Now that we know why defining your niche is important, let’s look at a few aspects of your creativity you’ll want to reflect on as you search for your corner of the creative market. And remember, knowing your niche doesn’t limit your business, but instead gives you a focused approach to go after the clients who will truly appreciate your talents. Think about it, there are millions of artists, designers, and photographers in business today. It’s much easier to find the right clients, if you advertise what you do clearly.
So, instead of “I create paintings,” what about “I create watercolor landscape paintings” or, even better, “I create large-scale watercolor landscape paintings that speak about environmental issues.” As you can see, that last statement makes it much easier for an art collector to understand if they may be interested in your work.
Think About Your Skills and Talents
A good starting point is to think about the type of work you create. It doesn’t matter what creative field you are working in, there are always certain skills and talents that make your work stand apart from others. Perhaps you are especially adept at drawing portraits or designing logos, these are more specialized, specific skills within art and design that can help bring you closer to defining your niche.
What’s distinctive about your style?
Understanding what makes your style uniquely yours is the first step in defining the audience for your art. For instance, perhaps you work in ceramics and use interesting geometric patterns on your products, this could be what makes your work uniquely yours. Photographers and artists may have certain lighting schemes or color palettes that make their work distinctive. Delve into what makes your creative craft uniquely yours.
Creative example: Ceramacist Brian Giniewski is known for his signature thick dripping glaze, that makes each finished piece distinctively his.
Do you find yourself drawn to a specific subject matter?
Figurative or abstract? Graphic or architectural? Think a bit about your work and whether or not there are recurring themes in your subject matter. Perhaps you love photographing pets or creating jewelry based on city maps, whatever the case, if your artistic sensibilities are pulling you in a specific direction, don’t try to fight it.

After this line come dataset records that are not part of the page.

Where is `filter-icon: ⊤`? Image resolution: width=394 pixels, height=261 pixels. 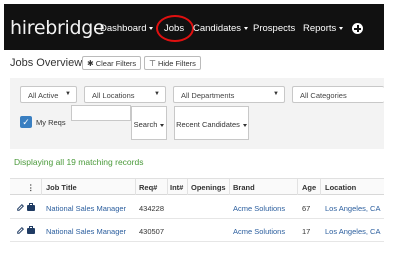 filter-icon: ⊤ is located at coordinates (152, 64).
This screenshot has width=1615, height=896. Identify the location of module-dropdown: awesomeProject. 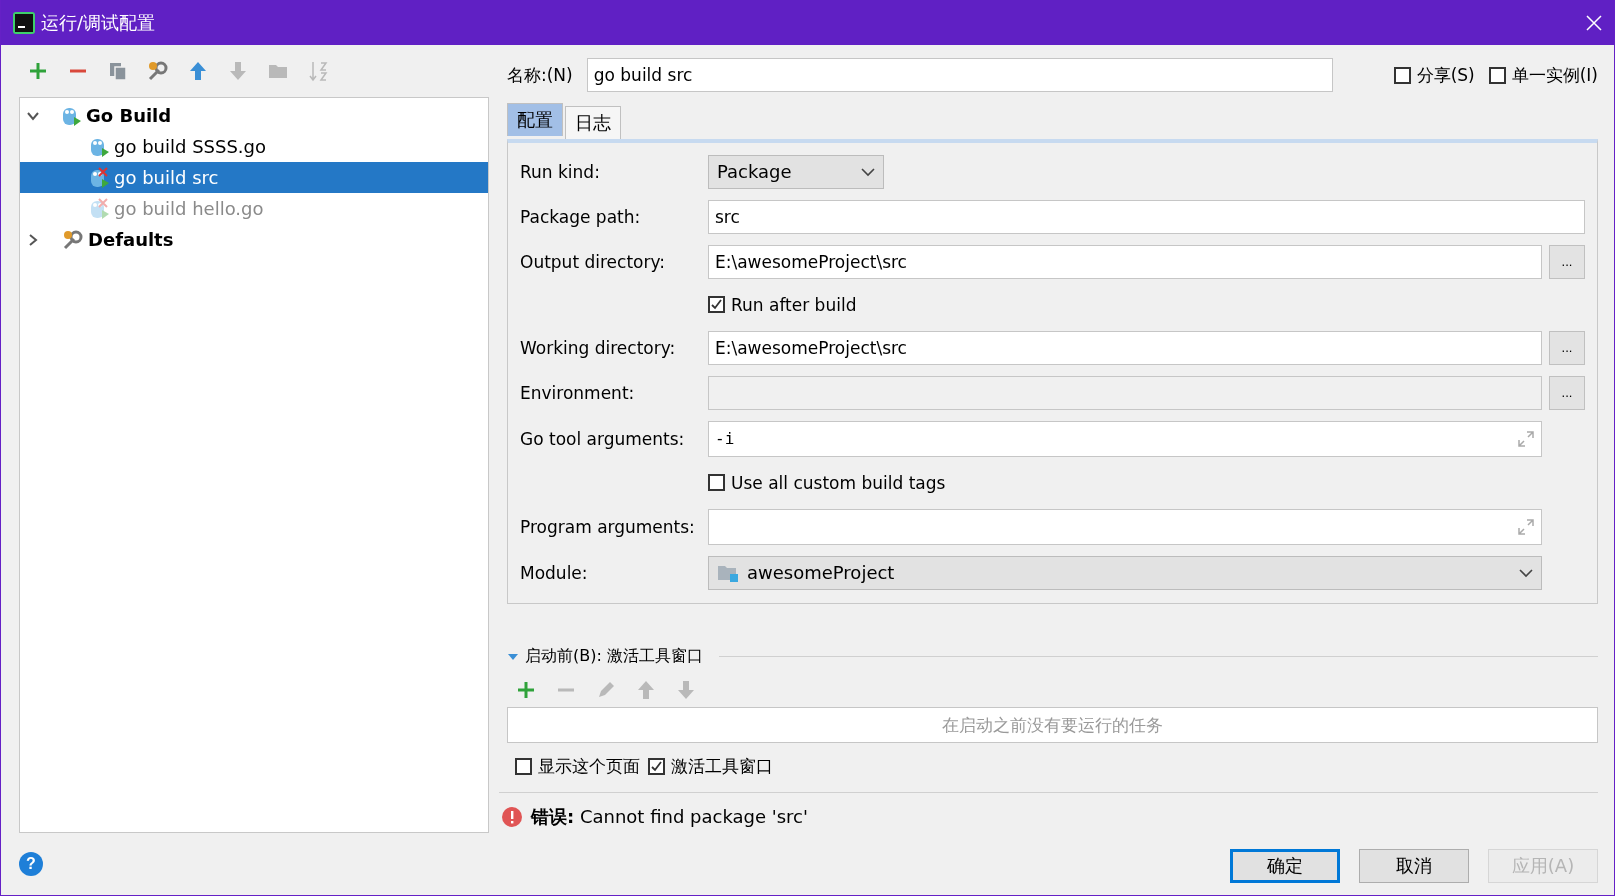
(1125, 572).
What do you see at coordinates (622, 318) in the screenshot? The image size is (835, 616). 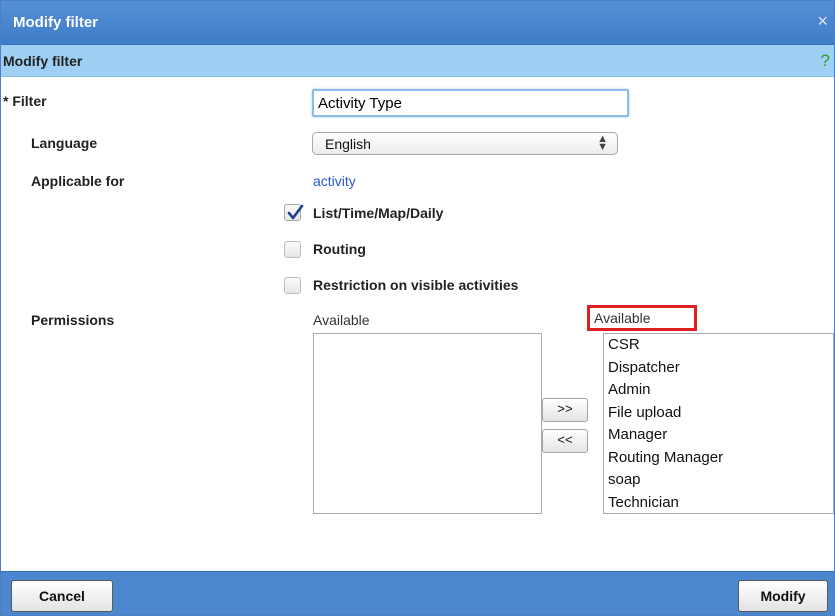 I see `right-list-header: Available` at bounding box center [622, 318].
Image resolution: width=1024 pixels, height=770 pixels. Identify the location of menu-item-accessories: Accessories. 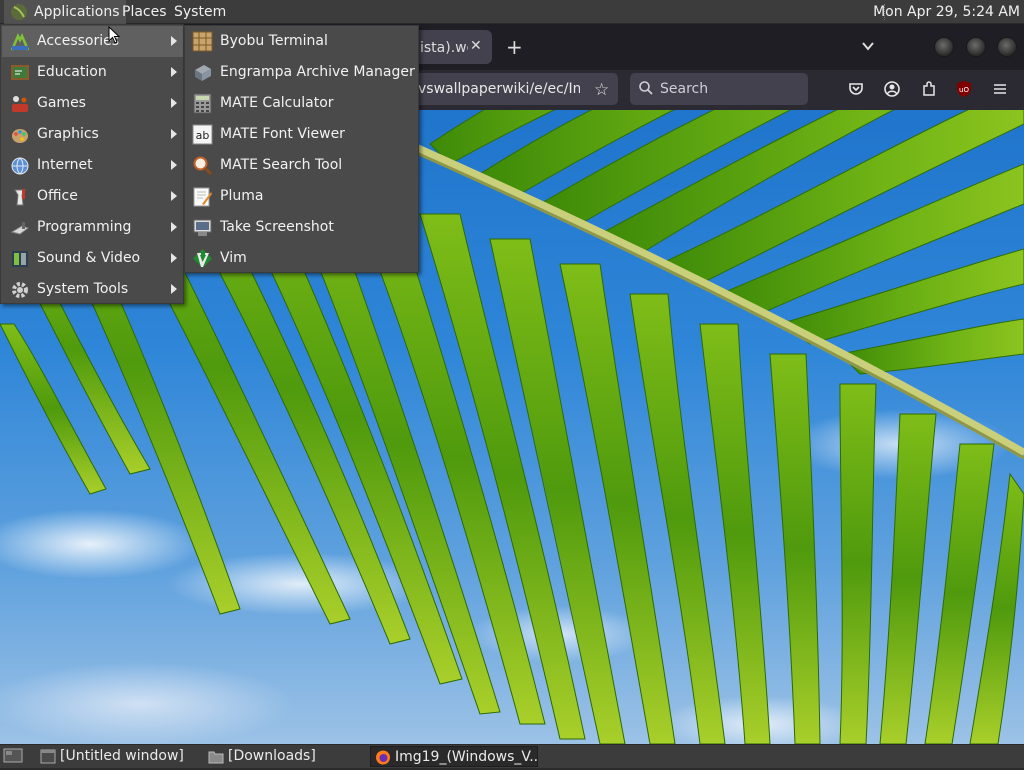
(92, 42).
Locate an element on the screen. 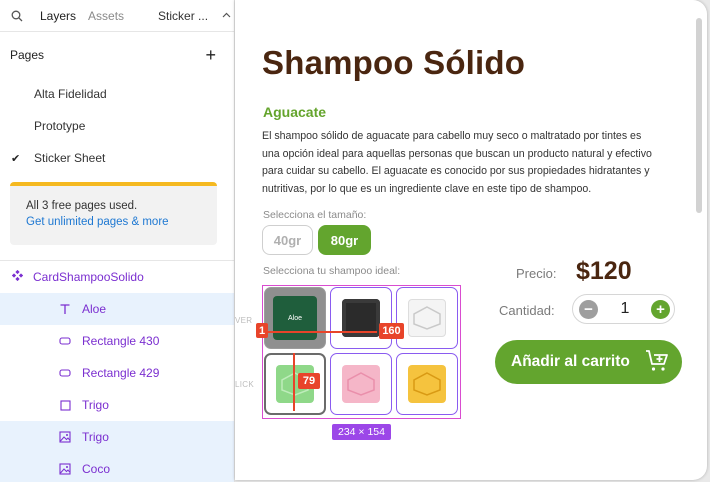  shampoo-option-trigo is located at coordinates (427, 384).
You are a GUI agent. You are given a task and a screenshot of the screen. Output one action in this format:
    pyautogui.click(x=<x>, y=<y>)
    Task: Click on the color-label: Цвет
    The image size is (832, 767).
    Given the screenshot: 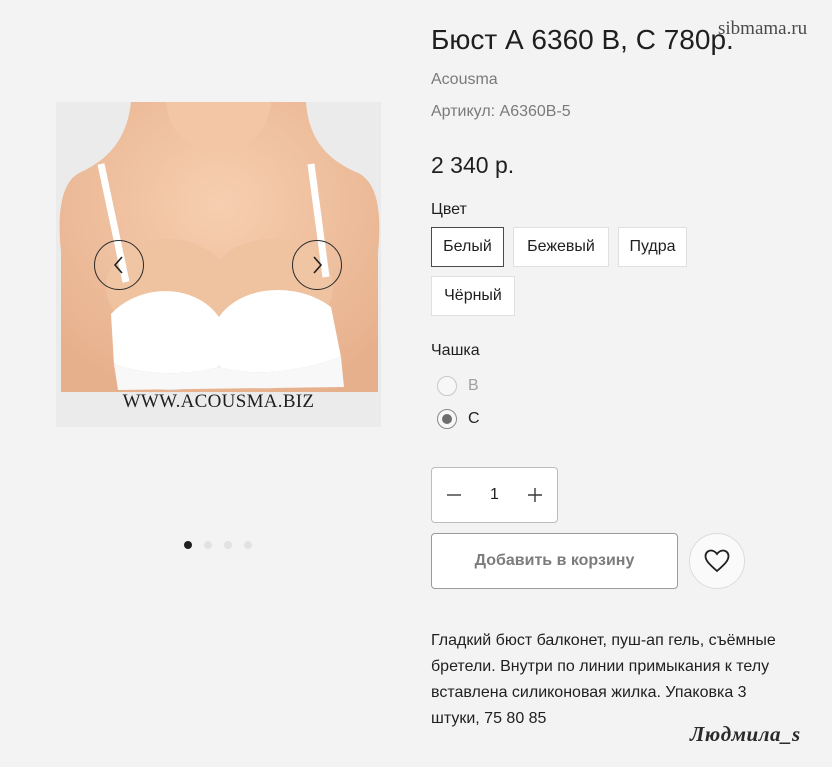 What is the action you would take?
    pyautogui.click(x=449, y=210)
    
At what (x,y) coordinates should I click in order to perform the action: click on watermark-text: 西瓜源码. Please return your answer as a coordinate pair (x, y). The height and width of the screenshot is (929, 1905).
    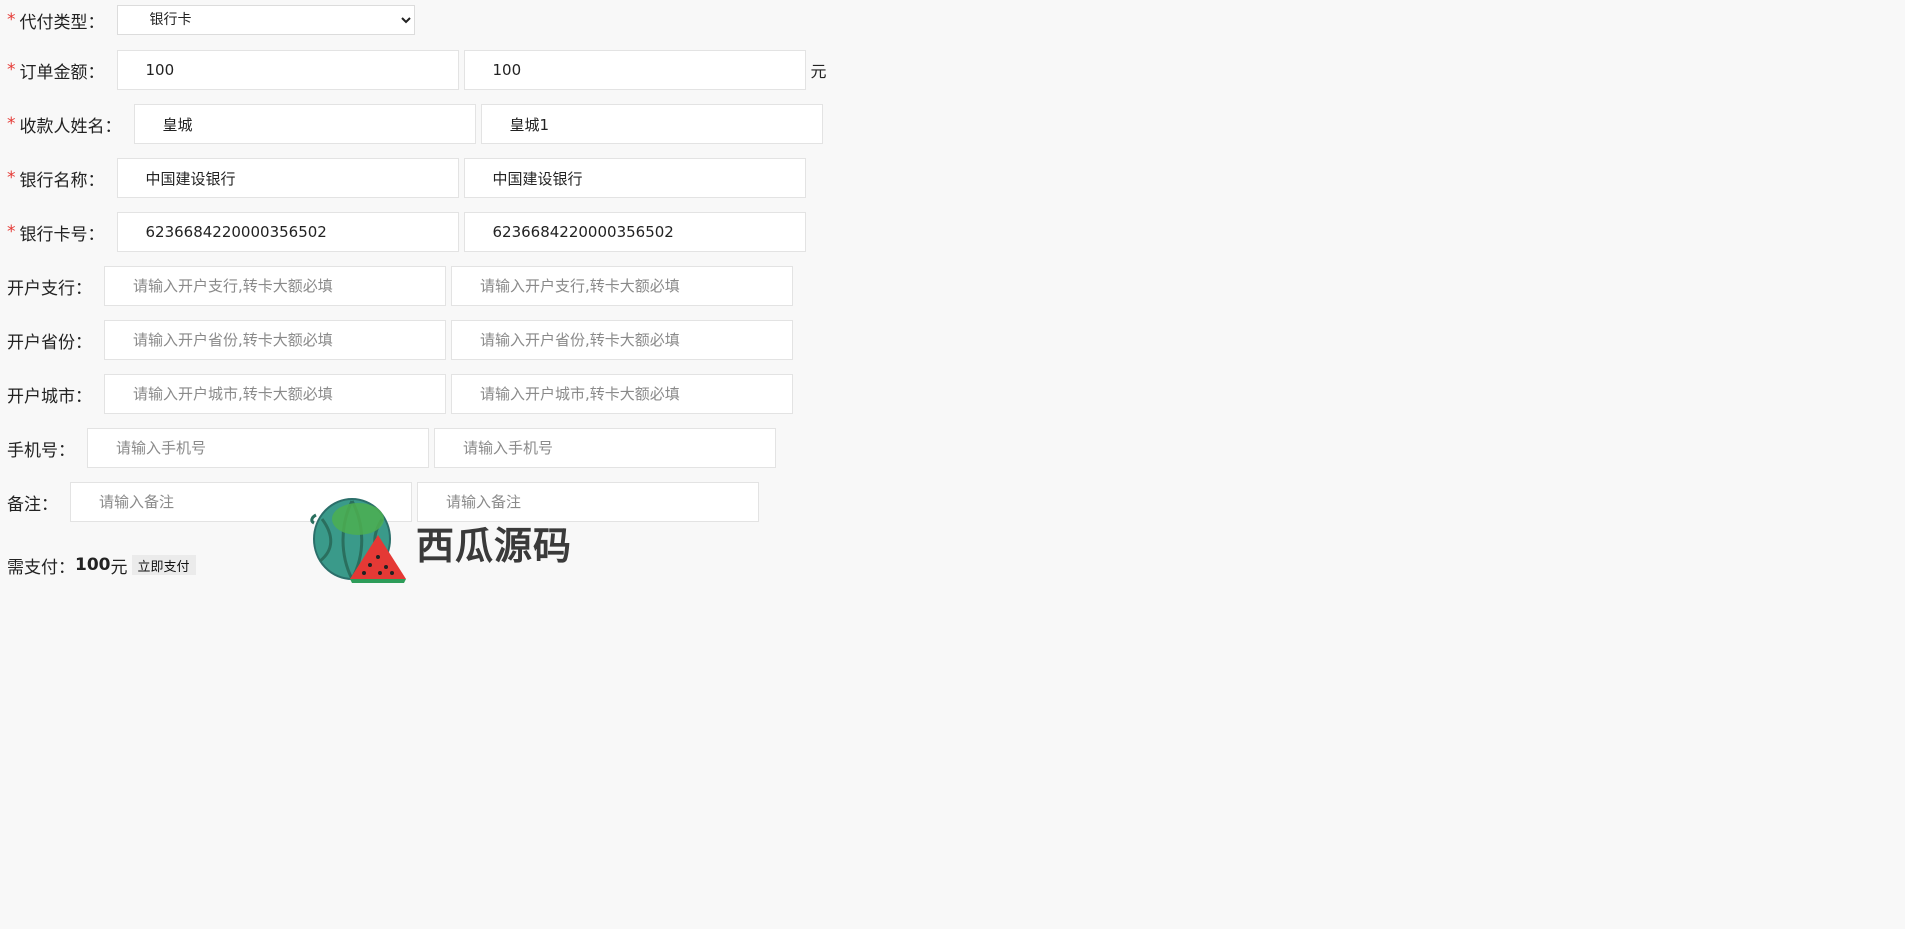
    Looking at the image, I should click on (494, 546).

Creative example: Omar Z. Robles has carved out a creative niche in photography by merging dance and travel photography together; now his images of ballet dancers performing in city streets bring him around the world.
What medium do you use?
Are you a master of manipulating photos with digital software? Or are you adept at wielding spray paint to execute your artwork? Often, in-depth thoughts about the medium you most often gravitate toward will help push you closer to defining your ideal market. And your medium may or not be traditional; many creatives make a name for themselves by marketing the unusual tools or materials they use to create artwork.
Creative example: Visual artist Red Hong Yi is known for her use of unconventional materials in her artwork, including the use of 20,000 sunflower seeds to create a portrait of Ai Weiwei.